== Records for the task

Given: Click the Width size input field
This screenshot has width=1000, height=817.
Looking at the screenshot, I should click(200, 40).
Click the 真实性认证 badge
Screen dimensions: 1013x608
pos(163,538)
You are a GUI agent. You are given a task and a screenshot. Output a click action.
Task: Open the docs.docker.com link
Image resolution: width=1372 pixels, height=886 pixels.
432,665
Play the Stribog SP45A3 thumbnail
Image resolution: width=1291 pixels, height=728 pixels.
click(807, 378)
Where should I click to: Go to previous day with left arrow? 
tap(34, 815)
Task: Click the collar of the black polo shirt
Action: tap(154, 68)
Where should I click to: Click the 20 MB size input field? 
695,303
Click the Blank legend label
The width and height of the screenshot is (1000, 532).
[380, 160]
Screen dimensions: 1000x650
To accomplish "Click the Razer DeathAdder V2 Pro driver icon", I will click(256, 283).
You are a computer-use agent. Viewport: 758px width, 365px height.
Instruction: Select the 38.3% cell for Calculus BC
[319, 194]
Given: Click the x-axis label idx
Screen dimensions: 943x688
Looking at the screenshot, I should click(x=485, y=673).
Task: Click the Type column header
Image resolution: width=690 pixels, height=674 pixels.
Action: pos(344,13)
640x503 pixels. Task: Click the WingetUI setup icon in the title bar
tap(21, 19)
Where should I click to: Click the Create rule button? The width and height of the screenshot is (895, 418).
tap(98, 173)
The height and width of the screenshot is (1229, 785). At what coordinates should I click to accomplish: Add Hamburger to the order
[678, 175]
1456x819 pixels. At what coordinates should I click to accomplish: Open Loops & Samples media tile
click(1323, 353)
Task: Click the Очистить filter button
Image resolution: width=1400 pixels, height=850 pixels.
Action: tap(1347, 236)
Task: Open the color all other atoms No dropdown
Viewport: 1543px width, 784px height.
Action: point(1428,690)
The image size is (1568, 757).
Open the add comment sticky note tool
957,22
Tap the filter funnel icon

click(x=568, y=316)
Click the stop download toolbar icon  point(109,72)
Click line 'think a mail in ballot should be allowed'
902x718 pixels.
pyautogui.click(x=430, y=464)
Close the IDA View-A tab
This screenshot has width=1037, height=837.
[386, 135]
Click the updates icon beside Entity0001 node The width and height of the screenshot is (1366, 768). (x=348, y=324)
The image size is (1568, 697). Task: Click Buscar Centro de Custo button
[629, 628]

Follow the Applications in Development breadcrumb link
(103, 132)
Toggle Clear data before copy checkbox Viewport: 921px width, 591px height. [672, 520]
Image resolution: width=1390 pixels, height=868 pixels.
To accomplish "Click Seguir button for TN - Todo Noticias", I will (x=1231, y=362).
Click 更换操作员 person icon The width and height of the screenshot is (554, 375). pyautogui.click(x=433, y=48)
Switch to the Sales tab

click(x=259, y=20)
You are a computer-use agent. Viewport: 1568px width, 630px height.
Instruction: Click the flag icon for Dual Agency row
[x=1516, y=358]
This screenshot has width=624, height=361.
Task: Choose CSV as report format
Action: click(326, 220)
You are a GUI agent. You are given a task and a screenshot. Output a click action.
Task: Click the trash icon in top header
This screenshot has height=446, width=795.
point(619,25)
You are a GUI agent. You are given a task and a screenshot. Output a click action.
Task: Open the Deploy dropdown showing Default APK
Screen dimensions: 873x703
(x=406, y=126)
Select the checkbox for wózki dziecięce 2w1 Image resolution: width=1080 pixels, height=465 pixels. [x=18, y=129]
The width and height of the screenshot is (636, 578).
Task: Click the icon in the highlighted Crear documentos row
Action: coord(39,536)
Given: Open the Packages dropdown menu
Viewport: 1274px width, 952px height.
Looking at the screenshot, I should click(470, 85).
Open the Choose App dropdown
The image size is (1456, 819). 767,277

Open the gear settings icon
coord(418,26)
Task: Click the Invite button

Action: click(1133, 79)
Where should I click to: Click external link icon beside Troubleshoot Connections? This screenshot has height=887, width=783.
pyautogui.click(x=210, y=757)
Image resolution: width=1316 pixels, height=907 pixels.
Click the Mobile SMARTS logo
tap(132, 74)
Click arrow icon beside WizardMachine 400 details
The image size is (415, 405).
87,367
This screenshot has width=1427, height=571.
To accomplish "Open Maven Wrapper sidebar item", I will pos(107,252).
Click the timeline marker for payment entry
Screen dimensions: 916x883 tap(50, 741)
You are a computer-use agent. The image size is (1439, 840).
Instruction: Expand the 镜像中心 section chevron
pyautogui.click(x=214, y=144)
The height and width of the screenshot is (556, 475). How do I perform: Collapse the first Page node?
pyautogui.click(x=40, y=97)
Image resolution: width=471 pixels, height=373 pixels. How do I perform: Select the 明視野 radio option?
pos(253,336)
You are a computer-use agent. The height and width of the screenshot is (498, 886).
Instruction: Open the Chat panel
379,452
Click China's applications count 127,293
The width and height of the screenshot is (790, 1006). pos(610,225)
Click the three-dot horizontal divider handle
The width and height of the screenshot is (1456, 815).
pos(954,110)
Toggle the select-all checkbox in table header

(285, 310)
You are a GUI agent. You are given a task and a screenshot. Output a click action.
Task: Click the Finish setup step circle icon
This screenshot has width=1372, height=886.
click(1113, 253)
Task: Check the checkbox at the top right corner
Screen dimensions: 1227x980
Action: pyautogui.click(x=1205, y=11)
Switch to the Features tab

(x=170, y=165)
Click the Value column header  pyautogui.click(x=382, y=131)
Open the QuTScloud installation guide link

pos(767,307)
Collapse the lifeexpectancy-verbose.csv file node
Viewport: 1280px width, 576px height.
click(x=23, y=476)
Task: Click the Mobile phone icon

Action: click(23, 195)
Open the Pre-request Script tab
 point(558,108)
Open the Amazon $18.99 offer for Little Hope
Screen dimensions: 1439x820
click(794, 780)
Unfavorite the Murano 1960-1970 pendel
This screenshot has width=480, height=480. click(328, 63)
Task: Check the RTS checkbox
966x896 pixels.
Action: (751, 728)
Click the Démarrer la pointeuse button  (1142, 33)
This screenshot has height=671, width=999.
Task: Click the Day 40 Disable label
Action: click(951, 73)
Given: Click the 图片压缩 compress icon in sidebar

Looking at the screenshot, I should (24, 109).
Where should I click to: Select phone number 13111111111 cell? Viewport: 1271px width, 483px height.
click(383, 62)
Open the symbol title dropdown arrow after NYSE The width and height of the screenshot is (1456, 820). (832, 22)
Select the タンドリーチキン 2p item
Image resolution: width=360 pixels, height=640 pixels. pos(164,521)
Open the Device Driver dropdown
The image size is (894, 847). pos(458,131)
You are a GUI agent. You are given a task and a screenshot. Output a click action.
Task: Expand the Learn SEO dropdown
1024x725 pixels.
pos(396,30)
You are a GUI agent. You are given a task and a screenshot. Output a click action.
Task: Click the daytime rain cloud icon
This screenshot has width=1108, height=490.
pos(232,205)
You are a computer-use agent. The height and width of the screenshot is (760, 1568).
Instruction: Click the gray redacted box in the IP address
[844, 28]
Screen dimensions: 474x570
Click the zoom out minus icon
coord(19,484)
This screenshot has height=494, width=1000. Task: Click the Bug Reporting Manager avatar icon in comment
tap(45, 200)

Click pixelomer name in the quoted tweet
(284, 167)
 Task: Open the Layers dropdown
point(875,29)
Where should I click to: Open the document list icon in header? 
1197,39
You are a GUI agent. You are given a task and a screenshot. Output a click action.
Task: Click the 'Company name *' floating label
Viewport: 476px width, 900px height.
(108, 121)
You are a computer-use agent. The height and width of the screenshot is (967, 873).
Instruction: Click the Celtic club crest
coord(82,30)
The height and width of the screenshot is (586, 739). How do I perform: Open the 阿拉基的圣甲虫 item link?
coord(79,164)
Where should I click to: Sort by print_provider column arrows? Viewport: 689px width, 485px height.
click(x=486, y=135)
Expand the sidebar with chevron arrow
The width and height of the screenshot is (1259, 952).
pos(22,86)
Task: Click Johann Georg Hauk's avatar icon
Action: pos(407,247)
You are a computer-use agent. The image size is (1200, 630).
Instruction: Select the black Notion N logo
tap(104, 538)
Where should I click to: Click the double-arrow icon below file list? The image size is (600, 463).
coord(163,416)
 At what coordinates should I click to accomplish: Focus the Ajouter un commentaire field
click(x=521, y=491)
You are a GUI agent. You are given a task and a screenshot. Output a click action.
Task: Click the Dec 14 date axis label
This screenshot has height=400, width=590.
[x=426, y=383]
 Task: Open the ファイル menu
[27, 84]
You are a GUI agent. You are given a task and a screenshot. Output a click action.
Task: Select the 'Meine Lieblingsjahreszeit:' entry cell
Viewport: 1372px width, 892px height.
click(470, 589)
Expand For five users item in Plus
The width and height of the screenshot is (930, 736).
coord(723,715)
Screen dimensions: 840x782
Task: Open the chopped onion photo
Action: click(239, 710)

====

Could you return the items verbatim, starting at the very first line and stopping after the line that contains "tap(21, 19)"?

Given: Click the Width size input field
This screenshot has width=1000, height=817.
Looking at the screenshot, I should click(200, 40).
Click the 真实性认证 badge
Screen dimensions: 1013x608
pos(163,538)
You are a GUI agent. You are given a task and a screenshot. Output a click action.
Task: Open the docs.docker.com link
Image resolution: width=1372 pixels, height=886 pixels.
432,665
Play the Stribog SP45A3 thumbnail
Image resolution: width=1291 pixels, height=728 pixels.
click(807, 378)
Where should I click to: Go to previous day with left arrow? 
tap(34, 815)
Task: Click the collar of the black polo shirt
Action: tap(154, 68)
Where should I click to: Click the 20 MB size input field? 
695,303
Click the Blank legend label
The width and height of the screenshot is (1000, 532).
[380, 160]
Screen dimensions: 1000x650
To accomplish "Click the Razer DeathAdder V2 Pro driver icon", I will click(256, 283).
You are a computer-use agent. Viewport: 758px width, 365px height.
Instruction: Select the 38.3% cell for Calculus BC
[319, 194]
Given: Click the x-axis label idx
Screen dimensions: 943x688
Looking at the screenshot, I should click(x=485, y=673).
Task: Click the Type column header
Image resolution: width=690 pixels, height=674 pixels.
Action: pos(344,13)
640x503 pixels. Task: Click the WingetUI setup icon in the title bar
tap(21, 19)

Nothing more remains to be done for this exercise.